> _Stored records_
+---+
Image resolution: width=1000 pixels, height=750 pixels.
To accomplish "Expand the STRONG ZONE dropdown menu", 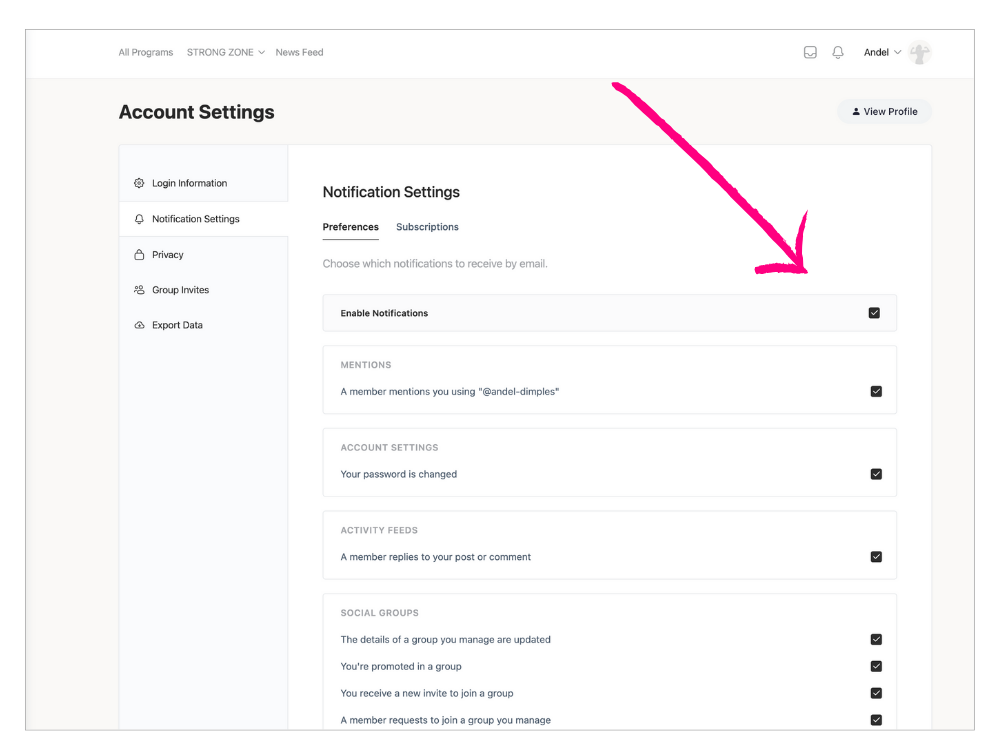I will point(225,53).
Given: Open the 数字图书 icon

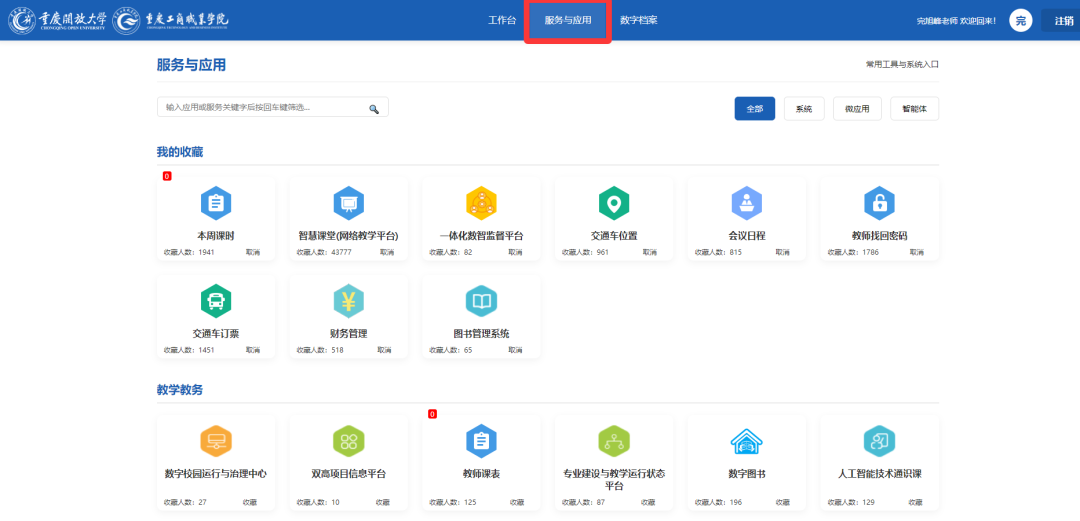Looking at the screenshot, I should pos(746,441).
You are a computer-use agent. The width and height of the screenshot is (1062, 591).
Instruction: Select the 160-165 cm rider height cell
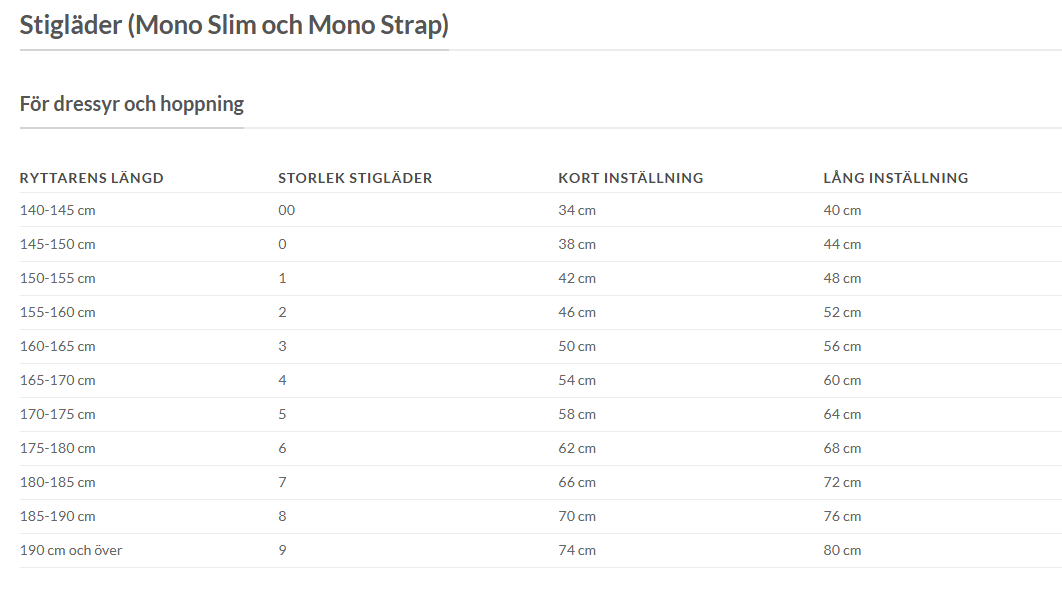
+---+
> _Aim of the task_
The result should be every line that contains "height", copied from the entries.

> _Response area_
Image resolution: width=1000 pixels, height=750 pixels.
You are a computer-use agent. The width and height of the screenshot is (1062, 591).
Instruction: Select the 160-165 cm rider height cell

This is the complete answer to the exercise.